[Dataset entries]
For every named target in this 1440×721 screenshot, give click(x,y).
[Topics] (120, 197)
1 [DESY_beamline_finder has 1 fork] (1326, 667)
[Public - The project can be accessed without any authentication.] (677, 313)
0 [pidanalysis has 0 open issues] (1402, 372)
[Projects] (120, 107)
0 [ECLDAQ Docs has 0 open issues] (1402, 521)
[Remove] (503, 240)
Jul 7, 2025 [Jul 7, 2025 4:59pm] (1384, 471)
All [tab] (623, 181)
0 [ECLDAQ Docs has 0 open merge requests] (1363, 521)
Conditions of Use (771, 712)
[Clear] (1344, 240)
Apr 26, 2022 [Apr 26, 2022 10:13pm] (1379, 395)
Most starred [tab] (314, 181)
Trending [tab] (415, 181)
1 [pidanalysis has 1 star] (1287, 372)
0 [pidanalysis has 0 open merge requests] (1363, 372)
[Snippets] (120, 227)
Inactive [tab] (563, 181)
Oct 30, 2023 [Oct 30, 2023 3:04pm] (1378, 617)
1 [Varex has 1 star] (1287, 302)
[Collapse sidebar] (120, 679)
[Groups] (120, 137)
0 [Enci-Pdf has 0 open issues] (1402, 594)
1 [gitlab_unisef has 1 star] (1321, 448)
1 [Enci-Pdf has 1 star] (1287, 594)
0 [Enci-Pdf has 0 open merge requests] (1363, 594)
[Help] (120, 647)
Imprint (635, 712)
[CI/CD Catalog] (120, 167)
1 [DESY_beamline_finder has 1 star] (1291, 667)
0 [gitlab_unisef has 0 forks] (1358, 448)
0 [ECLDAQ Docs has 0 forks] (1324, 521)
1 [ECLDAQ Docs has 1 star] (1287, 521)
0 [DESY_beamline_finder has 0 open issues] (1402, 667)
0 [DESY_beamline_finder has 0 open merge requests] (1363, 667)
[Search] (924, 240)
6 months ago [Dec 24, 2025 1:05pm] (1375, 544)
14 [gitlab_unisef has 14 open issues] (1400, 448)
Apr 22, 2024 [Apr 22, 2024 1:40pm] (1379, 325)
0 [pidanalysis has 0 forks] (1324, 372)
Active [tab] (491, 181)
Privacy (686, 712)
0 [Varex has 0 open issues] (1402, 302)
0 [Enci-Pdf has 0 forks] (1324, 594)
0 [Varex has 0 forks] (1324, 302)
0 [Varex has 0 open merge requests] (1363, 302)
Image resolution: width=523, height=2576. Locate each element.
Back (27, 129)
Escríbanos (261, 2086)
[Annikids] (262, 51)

### Your goal:
Gather every line from the items above that contains the string "pidanalysis".

### Output below:
0 [pidanalysis has 0 open issues] (1402, 372)
1 [pidanalysis has 1 star] (1287, 372)
0 [pidanalysis has 0 open merge requests] (1363, 372)
0 [pidanalysis has 0 forks] (1324, 372)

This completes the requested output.